2021-09-15/17 Rebuild and Renew | You were made to worship

SMALL GROUP MATERIAL

Inward Prayer

Small Group Questions:

  1. You may not have known that God’s people spent time forced away from their worship houses (church). Share about how it has felt for you to be forced to spend time away from something or from someone of value.
  2. After 70 years of being separated from “normal worship,” what do you think helped them give their hearts and praise to God? What might we need to rebuild (like Zerubbabel rebuilding the temple) to renew our commitment to worshiping and praising God.
  3. How has Covid changed your view of God?
  4. When we are reunited with something that has been taken away or we are reunited with someone, what does that experience look and feel like? What reactions do you have?
  5. How do you think worship heals? (joy and sorrow)

Outward Prayer

MESSAGE NOTES

Week 1 | Sept 15/17
We Must Return from Exile
| You were made to worship

Value: Loving King Jesus

The Main Point: You were made to worship | Following Jesus is not a solo endeavor.The Bible: Ezra 3:10-13

The Context:

The exile left God’s people without a home or a temple and wondering if their God had abandoned his promises to them. The exile fulfilled centuries of prophetic warnings, as hundreds of years of tradition, culture, and history was destroyed in just one year.

After spending decades in a foreign land under foreign rule, the Israelites were allowed to return home under Persian rule. But despite their return, the people’s hearts were just as hard. Would they ever be able to be faithful to God?

In the book of Ezra, there is language and a story that helps us navigate the particular season in which we find ourselves: Israel’s return from Exile. They were forcefully ripped out of their places of comfort and plunged into an extended experience of grief as they experienced the loss of familiarity, safety, independence, social ties, religious expression, and wealth. After 70 years (and we’re reeling from just one and a half years), the people of God were able to return to their home following this layered and generation-spanning devastation. Finally, the Lord cleared the way for their return. And further, after years of backbreaking and fearful work, He enabled Zerubbabel and his workers to rebuild the temple of God in Jerusalem. At this sacred and familiar place of worship and fellowship with God and His people, there was a new look, a fresh perspective, and a renewed commitment while the phantoms of what used to be haunted the remembrances of the older generation.

There is great joy at this wondrous occasion of dedication. God had been faithful to His promises. He had shown mercy to His people. He had brought them out of exile and brought them home. And yet, joy is not the only emotion– and rightly so. This joy is intermixed with sorrow. A sadness hangs over the older generation and they weep loudly during worship because they “had seen the first temple” – the former temple in its glory before it’s destruction and their exile. The elders remembered what had been while they were experiencing what God had now established. They grieved as they rejoiced. The result was a collaboration of joy and sorrow.

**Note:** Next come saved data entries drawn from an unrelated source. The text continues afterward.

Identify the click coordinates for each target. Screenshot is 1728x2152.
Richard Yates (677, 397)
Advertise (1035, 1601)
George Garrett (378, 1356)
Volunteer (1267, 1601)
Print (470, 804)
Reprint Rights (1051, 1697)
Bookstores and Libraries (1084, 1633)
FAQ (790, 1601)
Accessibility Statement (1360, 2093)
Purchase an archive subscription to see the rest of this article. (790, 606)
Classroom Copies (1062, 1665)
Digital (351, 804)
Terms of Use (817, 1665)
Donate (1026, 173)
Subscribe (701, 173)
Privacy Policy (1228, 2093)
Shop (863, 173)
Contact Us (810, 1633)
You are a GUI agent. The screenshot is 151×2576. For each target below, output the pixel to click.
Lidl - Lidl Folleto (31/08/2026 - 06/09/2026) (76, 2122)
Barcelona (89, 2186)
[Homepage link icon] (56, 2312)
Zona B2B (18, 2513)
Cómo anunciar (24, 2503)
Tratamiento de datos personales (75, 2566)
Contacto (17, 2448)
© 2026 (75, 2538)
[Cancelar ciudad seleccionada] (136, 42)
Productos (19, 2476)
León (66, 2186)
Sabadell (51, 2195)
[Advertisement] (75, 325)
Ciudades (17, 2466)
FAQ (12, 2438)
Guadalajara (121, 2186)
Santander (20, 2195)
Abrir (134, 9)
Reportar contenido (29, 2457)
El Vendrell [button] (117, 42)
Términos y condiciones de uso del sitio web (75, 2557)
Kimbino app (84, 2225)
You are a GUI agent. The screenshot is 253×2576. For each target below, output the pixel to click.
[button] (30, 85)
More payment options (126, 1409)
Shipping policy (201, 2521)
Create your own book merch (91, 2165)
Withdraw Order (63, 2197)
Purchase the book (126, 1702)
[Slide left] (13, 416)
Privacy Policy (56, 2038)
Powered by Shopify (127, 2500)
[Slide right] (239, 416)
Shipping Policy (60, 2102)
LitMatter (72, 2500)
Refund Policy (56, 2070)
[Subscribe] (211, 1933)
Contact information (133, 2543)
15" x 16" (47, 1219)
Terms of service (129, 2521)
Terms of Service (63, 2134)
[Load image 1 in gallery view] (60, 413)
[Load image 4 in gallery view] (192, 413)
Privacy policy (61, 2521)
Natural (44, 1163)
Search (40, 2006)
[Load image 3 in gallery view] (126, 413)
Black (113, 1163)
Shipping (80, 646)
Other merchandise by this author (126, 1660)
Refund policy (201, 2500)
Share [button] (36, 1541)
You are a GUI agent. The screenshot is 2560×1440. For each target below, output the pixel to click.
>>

We often think that joy and sorrow don’t go together. We imagine they’re more like oil and water than peanut butter and jelly. From Scripture, however, we get a very different take. Over and over again, joy and sorrow exist alongside each other. This reality could not find a clearer expression than the experience of the people of Israel gathered around Zerubbabel’s temple.

 

The Core:

As you prepare your core of the message using story and questions keep in mind these points:

  1. God’s people were exiled from their “church” for 70 years, yet came back and began with worship.
  2. Humans are worshippers. We all worship something. What do you worship?
  3. There is something important about remembering the past but also praising God for the present and the future. How do we do both?
  4. Worship brings healing.

The Challenge:

As you think of a call to action or challenge for your listeners, keep in mind these points:

  1. We worship out of a response to the salvation of God. Does your listener know God loves them and can make a response to him?
  2. What may be stopping your listener from worshipping God “with praise and thanks,” and how can you encourage them in your message? “We must return from exile.”
  3. What are they worshipping? Who or what is getting their attention and heart?